◆ Document excerpt
Discovery, as the initiated know, has initial disclosure requirements. While each jurisdiction has its own peccadillos, they typically look to the Federal Rules of Civil Procedure for persuasive authority on discovery. Some jurisdictions veer away from the Federal Rules of Civil Procedure and have more lax disclosure requirements. But freedom can be a trap. Taking guidance from the federal rules will ensure a more structured and efficient case and prepare any attorney for federal litigation.
Federal Rule of Civil Procedure 26 mandates a party provide a computation of damages in its initial disclosure.
“for each category of damages claimed by the disclosing party—who must also make available for inspection and copying as under Rule 34 the documents or other evidentiary material, unless privileged or protected from disclosure, on which each computation is based, including materials bearing on the nature and extent of injuries suffered.”
A “reasonable computation of damages is necessary to adequately plan and prepare for trial” and a defendant should not be expected to go into a trial “blind as to the damages claim of the plaintiff.” Shoffner v. Qwest Commc’ns Corp., No. 4:01-CV-54, 2014 WL 3495045, at *11 (E.D. Tenn. June 23, 2014), report and recommendation adopted, No. 4:01-CV-54, 2014 WL 3495175 (E.D. Tenn. July 11, 2014).
And “[w]hile a party may not have all of the information necessary to provide a computation of damages early in the case, it has a duty to diligently obtain the necessary information and prepare and provide its damages computation within the discovery period.” Ingenco Holdings, Llc V. Ace American Insurance Company, Dist. Court, WD Washington 2016.
A Method to the Damages
Further, courts require the plaintiff must provide its method for calculating compensatory damages:
“[T]he `computation’ of damages required by Rule 26(a)(1)(C) contemplates some analysis; for instance, in a claim for lost wages, there should be some information relating to hours worked and pay rate.” Id. However, Plaintiff’s disclosures do not provide any means of computing the “actual damages” claimed. For example, based on Plaintiff’s Second Supplemental Disclosure, Plaintiff seeks “actual damages” based on “lost profits,” but Plaintiff does not identify its computation of expenses and lost profits.
Ketab Corp. V. Mesriani Law Group, Dist. Court, CD California 2016. “The computation of each category of damages requires more than the listing of the broad types of damages so as to enable the defendants to understand the contours of their potential exposure and make informed decisions regarding settlement and discovery.” Schedler V. Fieldturf Usa, Inc., Dist. Court, D. Oregon 2018.
Providing a computation of damages may seem like an onerous burden for a plaintiff when that plaintiff is free to do otherwise. In this case, liberty is a long rope you can hang yourself with.

◆ Listed records
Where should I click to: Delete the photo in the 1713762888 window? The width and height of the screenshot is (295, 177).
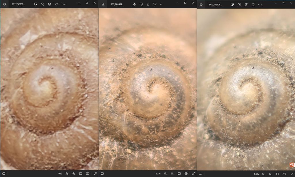tap(50, 4)
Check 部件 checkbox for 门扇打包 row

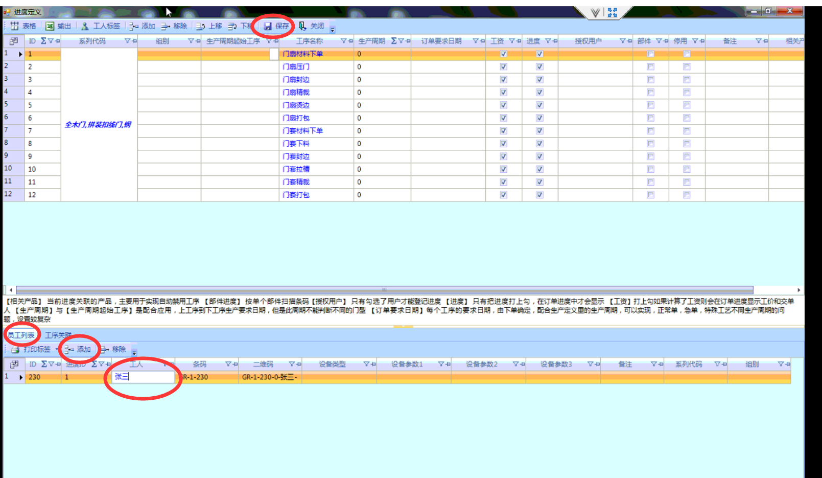click(x=650, y=118)
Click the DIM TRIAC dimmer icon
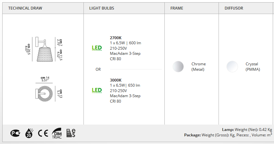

◆ Questions
**A.** In the text on damages computations, rewrite everything from "Ketab Corp. V." down to "D. Oregon 2018.", replacing "settlement" with "trial".
**B.** Answer these questions from the text on damages computations:
(i) Which Federal Rule of Civil Procedure requires a party to give a computation of damages in its initial disclosure?
(ii) For a claim for lost wages, what information does the quoted passage say there should be?
(iii) Which court decided Schedler V. Fieldturf Usa, Inc., and in what year?

◆ Answers by item
**A.**
Ketab Corp. V. Mesriani Law Group, Dist. Court, CD California 2016. “The computation of each category of damages requires more than the listing of the broad types of damages so as to enable the defendants to understand the contours of their potential exposure and make informed decisions regarding trial and discovery.” Schedler V. Fieldturf Usa, Inc., Dist. Court, D. Oregon 2018.

**B.**
(i) Rule 26
(ii) Information relating to hours worked and pay rate
(iii) The District Court for the District of Oregon, in 2018